Without `batched-fn` a webserver route would need to call `Model::predict` on each

individual input, resulting in a bottleneck from under-utilizing the GPU:



```rust

use once_cell::sync::Lazy;

static MODEL: Lazy = Lazy::new(Model::load);



fn predict_for_http_request(input: Input) -> Output {

    let mut batched_input = Batch::with_capacity(1);

    batched_input.push(input);

    MODEL.predict(batched_input).pop().unwrap()

}

```



But by dropping the [`batched_fn`](https://docs.rs/batched-fn/latest/batched_fn/macro.batched_fn.html) macro into your code you automatically get batched

inference behind the scenes without changing the one-to-one relationship between inputs and

outputs:



```rust

async fn predict_for_http_request(input: Input) -> Output {

    let batch_predict = batched_fn! {

        handler = |batch: Batch, model: &Model| -> Batch {

            model.predict(batch)

        };

        config = {

            max_batch_size: 16,

            max_delay: 50,

        };

        context = {

            model: Model::load(),

        };

    };

    batch_predict(input).await.unwrap()

}

```



❗️ *Note that the `predict_for_http_request` function now has to be `async`.*



Here we set the [`max_batch_size`](https://docs.rs/batched-fn/latest/batched_fn/macro.batched_fn.html#config) to 16 and [`max_delay`](https://docs.rs/batched-fn/latest/batched_fn/macro.batched_fn.html#config)

to 50 milliseconds. This means the batched function will wait at most 50 milliseconds after receiving a single

input to fill a batch of 16. If 15 more inputs are not received within 50 milliseconds

then the partial batch will be ran as-is.
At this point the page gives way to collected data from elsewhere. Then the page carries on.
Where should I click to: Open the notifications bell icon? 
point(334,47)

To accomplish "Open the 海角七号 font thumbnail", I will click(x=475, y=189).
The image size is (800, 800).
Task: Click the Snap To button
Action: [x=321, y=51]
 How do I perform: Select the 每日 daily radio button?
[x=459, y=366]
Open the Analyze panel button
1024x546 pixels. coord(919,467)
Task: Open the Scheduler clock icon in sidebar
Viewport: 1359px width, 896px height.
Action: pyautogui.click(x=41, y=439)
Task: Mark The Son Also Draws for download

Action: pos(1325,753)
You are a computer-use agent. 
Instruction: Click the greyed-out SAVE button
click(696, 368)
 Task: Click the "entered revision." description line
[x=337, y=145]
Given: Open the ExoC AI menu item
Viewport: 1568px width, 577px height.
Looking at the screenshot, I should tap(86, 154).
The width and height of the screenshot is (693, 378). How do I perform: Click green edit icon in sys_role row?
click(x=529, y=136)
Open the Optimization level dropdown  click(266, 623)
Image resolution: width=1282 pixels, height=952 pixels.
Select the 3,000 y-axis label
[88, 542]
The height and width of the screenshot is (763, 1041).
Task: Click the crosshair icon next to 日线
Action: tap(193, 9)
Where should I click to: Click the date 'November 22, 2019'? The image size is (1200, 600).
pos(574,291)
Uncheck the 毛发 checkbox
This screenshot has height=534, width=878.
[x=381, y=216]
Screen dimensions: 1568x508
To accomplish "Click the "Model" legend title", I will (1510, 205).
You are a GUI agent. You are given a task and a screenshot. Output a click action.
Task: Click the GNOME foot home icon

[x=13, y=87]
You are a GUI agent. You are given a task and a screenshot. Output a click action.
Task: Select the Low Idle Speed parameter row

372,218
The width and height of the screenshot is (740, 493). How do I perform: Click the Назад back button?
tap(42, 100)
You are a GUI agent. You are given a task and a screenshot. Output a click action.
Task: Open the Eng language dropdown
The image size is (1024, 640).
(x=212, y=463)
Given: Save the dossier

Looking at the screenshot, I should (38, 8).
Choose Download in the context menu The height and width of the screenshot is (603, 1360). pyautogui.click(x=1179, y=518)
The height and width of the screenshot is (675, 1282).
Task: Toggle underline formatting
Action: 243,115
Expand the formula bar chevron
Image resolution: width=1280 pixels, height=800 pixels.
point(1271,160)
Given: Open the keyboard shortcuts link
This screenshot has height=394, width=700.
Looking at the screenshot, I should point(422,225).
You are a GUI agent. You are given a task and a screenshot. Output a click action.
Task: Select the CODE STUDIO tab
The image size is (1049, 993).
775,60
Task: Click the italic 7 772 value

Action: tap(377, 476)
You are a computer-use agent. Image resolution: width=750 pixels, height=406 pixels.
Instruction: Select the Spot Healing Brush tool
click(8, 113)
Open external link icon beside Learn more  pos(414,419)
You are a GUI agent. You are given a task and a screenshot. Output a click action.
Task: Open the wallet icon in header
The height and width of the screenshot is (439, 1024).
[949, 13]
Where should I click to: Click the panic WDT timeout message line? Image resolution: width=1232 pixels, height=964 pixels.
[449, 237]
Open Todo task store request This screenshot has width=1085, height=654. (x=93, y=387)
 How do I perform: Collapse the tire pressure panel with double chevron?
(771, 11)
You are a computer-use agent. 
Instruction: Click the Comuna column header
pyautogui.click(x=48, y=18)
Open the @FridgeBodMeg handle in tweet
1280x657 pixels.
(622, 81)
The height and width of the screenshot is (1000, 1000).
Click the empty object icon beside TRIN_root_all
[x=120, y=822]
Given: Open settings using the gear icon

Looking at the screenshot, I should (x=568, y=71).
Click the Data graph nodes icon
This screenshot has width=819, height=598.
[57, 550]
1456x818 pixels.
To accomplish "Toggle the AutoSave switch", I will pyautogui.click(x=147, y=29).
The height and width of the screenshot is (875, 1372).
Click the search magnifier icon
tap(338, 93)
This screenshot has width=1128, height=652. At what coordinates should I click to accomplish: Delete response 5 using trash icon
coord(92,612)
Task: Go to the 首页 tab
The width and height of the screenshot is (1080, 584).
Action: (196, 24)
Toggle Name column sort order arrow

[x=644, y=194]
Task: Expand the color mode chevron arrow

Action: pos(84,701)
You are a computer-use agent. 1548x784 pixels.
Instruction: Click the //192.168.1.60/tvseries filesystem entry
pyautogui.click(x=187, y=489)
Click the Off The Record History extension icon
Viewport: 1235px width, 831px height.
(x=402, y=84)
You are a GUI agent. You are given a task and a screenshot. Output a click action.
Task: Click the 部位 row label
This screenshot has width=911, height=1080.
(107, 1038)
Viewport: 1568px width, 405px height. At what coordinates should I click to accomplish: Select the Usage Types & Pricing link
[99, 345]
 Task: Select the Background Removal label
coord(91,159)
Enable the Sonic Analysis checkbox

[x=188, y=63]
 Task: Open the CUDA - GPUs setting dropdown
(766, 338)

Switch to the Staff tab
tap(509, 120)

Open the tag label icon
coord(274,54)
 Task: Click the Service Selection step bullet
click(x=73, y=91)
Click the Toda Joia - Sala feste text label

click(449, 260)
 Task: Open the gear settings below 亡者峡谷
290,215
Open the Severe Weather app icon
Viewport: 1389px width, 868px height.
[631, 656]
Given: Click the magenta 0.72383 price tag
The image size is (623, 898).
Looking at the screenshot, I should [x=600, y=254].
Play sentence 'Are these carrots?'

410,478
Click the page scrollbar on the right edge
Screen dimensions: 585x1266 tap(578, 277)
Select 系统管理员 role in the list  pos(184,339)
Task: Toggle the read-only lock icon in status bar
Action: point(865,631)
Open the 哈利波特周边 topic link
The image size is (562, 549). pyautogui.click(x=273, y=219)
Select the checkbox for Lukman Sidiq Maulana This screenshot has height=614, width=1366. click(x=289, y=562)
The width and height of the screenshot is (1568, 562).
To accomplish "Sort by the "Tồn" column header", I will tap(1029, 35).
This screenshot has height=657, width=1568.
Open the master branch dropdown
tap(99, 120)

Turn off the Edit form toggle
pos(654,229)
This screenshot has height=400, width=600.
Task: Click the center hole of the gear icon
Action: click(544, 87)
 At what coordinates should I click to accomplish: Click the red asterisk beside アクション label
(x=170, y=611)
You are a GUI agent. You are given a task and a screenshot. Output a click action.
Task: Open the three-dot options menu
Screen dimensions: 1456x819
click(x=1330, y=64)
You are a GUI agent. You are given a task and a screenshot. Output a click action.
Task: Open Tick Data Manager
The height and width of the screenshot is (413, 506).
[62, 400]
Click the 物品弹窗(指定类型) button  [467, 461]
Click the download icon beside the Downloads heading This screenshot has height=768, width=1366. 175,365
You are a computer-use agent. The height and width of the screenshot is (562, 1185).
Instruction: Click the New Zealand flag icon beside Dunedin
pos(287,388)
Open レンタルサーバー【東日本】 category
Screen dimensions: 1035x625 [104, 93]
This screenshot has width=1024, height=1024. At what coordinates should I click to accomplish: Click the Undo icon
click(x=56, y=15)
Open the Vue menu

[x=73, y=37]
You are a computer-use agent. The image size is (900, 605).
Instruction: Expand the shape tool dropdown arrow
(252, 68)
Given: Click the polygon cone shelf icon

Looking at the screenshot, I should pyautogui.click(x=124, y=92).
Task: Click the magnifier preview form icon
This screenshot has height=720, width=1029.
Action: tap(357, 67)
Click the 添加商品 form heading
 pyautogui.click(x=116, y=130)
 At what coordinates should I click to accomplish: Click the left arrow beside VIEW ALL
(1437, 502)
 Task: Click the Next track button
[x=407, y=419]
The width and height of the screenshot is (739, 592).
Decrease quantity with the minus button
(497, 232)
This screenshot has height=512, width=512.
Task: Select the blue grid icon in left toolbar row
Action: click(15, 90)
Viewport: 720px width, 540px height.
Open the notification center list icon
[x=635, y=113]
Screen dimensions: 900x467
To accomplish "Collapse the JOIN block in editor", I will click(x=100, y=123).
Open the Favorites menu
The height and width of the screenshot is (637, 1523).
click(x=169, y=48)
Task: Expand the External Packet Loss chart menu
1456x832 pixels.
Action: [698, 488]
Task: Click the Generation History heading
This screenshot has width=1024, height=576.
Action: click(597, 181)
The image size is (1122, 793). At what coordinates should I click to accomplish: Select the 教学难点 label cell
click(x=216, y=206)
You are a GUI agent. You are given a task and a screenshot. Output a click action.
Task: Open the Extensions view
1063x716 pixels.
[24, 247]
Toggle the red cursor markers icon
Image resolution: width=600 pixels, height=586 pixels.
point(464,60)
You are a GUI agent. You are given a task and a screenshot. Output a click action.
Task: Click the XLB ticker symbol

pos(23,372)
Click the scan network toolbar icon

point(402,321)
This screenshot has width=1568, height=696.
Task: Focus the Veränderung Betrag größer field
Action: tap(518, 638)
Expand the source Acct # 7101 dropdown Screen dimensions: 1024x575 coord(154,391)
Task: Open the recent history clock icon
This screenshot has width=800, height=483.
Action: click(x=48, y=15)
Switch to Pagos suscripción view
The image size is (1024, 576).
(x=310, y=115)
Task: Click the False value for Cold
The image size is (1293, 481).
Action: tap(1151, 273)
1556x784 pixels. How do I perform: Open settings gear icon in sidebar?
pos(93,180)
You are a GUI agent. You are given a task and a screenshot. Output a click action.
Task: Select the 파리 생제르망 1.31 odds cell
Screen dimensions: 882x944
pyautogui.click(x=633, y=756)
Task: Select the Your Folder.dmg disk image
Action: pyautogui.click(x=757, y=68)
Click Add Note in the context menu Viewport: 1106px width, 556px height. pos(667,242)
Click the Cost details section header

## Tuning max batch size and max delay



The optimal batch size and delay will depend on the specifics of your use case, such as how big of a batch you can fit in memory

(typically on the order of 8, 16, 32, or 64 for a deep learning model) and how long of a delay you can afford.

In general you want to set `max_batch_size` as high as you can, assuming the total processing time for `N` examples is minimized

with a batch size of `N`, and keep `max_delay` small relative to the time it takes for your

handler function to process a batch.



## Implementation details



When the `batched_fn` macro is invoked it spawns a new thread where the

[`handler`](https://docs.rs/batched-fn/latest/batched_fn/macro.batched_fn.html#handler) will

be ran. Within that thread, every object specified in the [`context`](https://docs.rs/batched-fn/latest/batched_fn/macro.batched_fn.html#context)

is initialized and then passed by reference to the handler each time it is run.



The object returned by the macro is just a closure that sends a single input and a callback

through an asyncronous channel to the handler thread. When the handler finishes

running a batch it invokes the callback corresponding to each input with the corresponding output,

which triggers the closure to wake up and return the output.